Diamond Reynolds’ livestream of her boyfriend Castile’s death has reached over 5 million people. “I didn’t do it for pity, I didn’t do it for fame. I did it so that the world knows that the police are not here to protect and serve us. They are here to assassinate us. They are here to kill us. Because we are black,” Reynolds said, according to a report in the New York Times.

Motherboard neatly explains Facebook’s dilemma:

Facebook has become the self-appointed gatekeeper for what is acceptable content to show the public, which is an incredibly important and powerful position to be in. … [B]ecause the public relies on the website so much, Facebook’s rules and judgments have an outsized impact on public debate.

The Menlo Park, California-based company pegged a disclaimer to Reynolds’ video: “Warning—Graphic Video. Videos that contain graphic content can shock, offend and upset. Are you sure you want to see this?”

Some critics worry that a warning isn’t a strong enough solution for a viral video with highly disturbing content.

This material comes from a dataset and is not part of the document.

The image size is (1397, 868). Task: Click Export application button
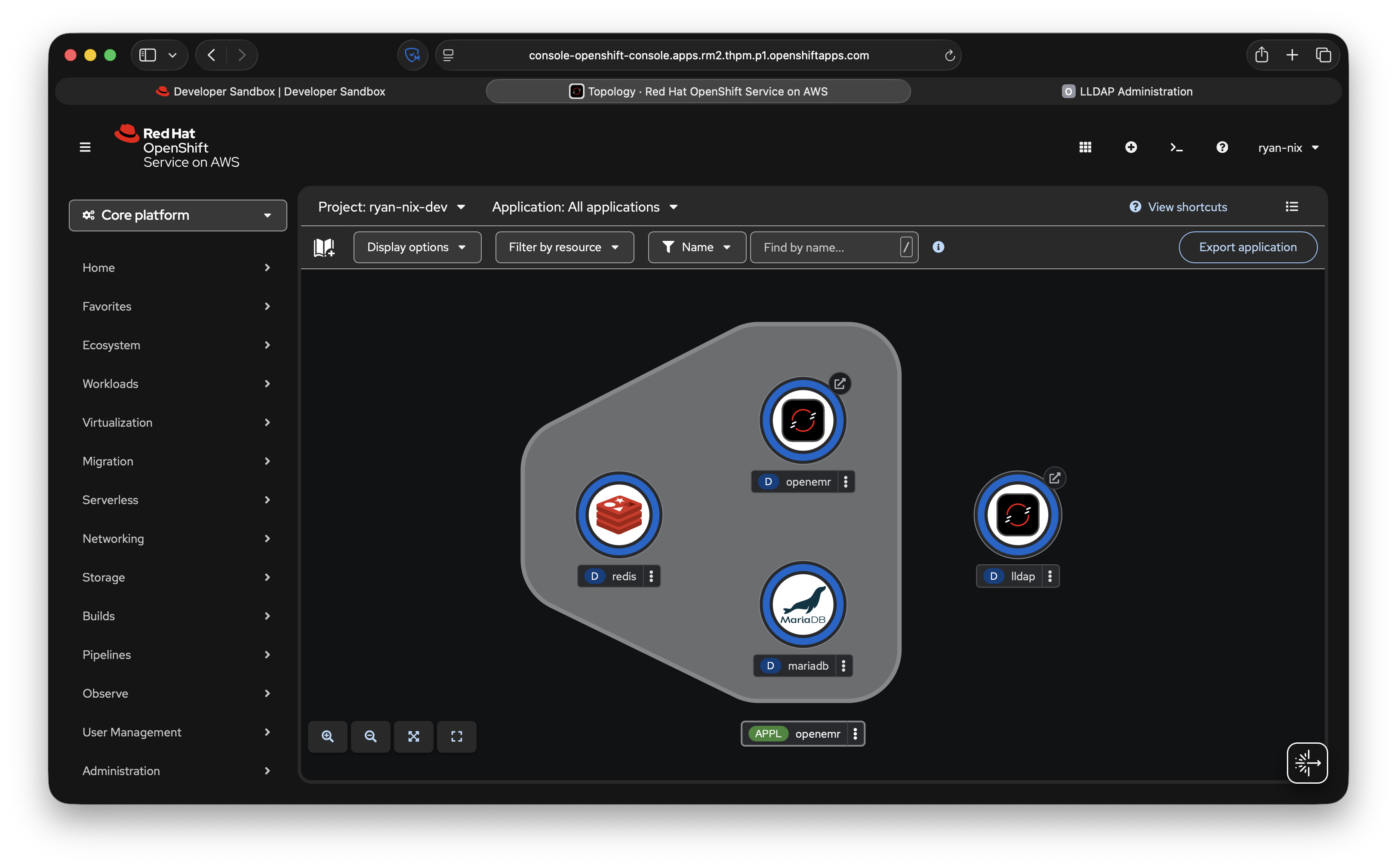click(1247, 247)

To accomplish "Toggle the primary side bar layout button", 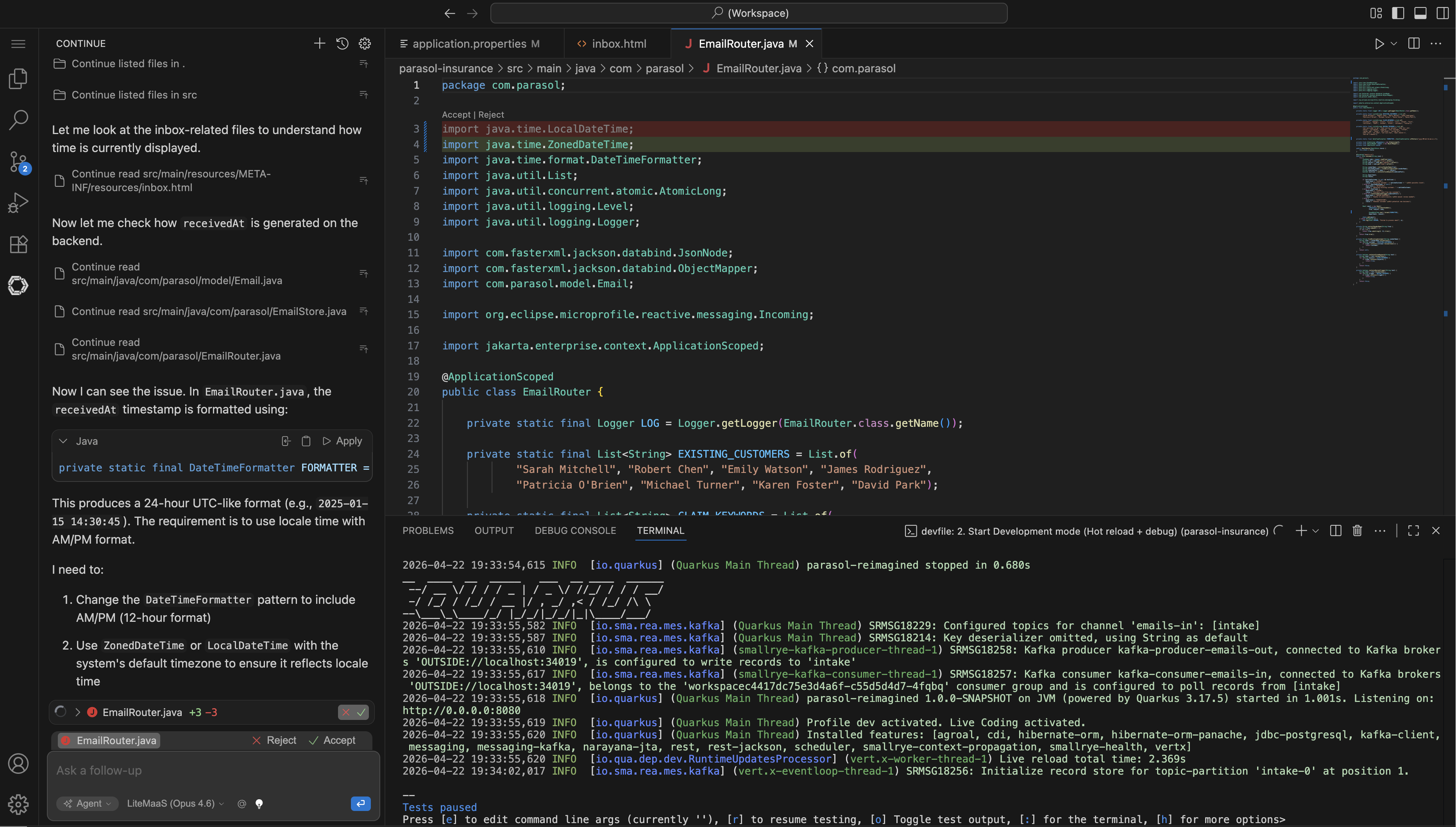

“Once that video goes viral, we move into a different space, a space of trauma and grief that becomes inescapable,” Desmond Upton Patton, assistant professor of social work at Columbia University, said in an interview. Upton, whose work focuses on how young people of color navigate violence in their communities and on social media platforms, said companies like Facebook should begin to think critically about the impact of secondary trauma from violent content and its impact on health and overall well-being of its users, particularly the grieving families and communities that are directly affected.

Facebook did not respond to requests for comment. After the death of a Chicago man was broadcast on Facebook Live in June, the company said that it was expanding the team that reviews live content around the clock.

“Facebook has to worry about normalizing this type of content, turning it into spectacle or voyeurism, as the result of people being desensitized after viewing a video several times or viewing several of these types of videos over the course of a month or year, rather than making the viewing experience focused on the moral weight of what the viewer is showing,” said Jeremy J. Littau, an assistant professor of journalism and communication at Lehigh University.

Littau said Facebook has an obligation to users who want to opt out, and that if live-streaming police shootings becomes a growing trend, Facebook may need to reconsider its autoplay feature or be clear that disabling it is an option.

Littau also questions the rules that the social media site has in place when Facebook Live is used to document a shooting, not from the perspective of the victim, but from that of the perpetrator. In August 2015, the gunman responsible for killing two TV anchors posted first-person videos on Twitter and Facebook. Both sites deleted the shooter’s page, but that action came too late—copies of the video had already made it onto the internet. The social media company has long deleted violent video from terrorists groups such ISIL. But it hasn’t a consistent policy for troubling video that surfaces randomly, Littau said.

“There should be some level of equity in what’s taken down and what’s considered threatening and problematic for users,” Patton said. “Perhaps a policy that reflects high risk, medium risk and low risk for social media users would be helpful.” He suggests that collaboration with researchers, social workers, mental health practitioners and community experts may be a step in the direction to appropriately identify and think about how to deal with disturbing content. Facebook could even consider adding time-limits on content that is violent and yet helpful with awareness.

“The graphic content highlights the severity of the situation and documents precisely what happens. We need this so that justice can be served…but we don’t need access to it forever,” says Patton.